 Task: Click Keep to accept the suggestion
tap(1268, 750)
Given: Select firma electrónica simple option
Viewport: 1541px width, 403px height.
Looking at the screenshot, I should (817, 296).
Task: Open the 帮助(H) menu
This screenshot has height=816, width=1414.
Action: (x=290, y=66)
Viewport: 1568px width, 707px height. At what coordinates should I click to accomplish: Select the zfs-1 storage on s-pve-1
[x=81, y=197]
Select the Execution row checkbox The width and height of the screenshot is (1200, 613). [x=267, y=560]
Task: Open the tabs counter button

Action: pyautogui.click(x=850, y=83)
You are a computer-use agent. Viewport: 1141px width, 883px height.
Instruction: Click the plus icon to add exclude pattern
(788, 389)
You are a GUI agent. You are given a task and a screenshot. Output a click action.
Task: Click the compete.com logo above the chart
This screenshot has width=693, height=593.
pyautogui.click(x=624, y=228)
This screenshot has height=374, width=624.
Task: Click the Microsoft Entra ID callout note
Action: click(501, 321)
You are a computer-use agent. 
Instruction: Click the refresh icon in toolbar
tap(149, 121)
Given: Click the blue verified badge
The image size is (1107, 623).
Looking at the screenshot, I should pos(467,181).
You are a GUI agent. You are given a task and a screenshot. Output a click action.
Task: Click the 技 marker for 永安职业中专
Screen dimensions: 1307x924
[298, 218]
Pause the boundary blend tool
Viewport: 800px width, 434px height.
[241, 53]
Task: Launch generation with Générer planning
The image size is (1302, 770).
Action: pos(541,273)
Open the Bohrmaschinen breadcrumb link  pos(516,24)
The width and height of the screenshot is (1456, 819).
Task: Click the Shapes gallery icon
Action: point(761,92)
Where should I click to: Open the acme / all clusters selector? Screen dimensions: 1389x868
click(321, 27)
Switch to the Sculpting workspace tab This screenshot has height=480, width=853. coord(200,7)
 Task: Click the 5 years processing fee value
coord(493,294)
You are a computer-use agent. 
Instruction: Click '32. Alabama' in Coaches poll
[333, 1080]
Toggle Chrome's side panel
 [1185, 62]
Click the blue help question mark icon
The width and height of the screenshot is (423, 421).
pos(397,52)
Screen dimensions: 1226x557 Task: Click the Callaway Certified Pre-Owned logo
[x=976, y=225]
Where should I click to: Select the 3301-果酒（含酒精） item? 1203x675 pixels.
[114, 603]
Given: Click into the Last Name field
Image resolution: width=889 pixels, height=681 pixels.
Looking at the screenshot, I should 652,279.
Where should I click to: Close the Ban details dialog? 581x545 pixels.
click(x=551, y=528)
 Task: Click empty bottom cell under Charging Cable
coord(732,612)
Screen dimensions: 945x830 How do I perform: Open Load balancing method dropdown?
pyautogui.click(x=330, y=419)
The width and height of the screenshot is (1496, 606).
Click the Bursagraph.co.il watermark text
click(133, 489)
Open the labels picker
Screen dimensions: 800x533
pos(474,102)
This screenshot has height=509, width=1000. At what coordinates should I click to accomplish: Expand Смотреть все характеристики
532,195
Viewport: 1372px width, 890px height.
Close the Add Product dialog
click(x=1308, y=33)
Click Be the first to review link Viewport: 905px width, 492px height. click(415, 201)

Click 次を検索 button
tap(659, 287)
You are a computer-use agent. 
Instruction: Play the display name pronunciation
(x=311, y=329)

▶ _PROMPT_: Your answer must be the lines from the one containing "Close the Add Product dialog" to the last line of the entries, repeated exactly and with nothing else.

▶ _ANSWER TO THIS TASK_:
Close the Add Product dialog
click(x=1308, y=33)
Click Be the first to review link Viewport: 905px width, 492px height. click(415, 201)

Click 次を検索 button
tap(659, 287)
You are a computer-use agent. 
Instruction: Play the display name pronunciation
(x=311, y=329)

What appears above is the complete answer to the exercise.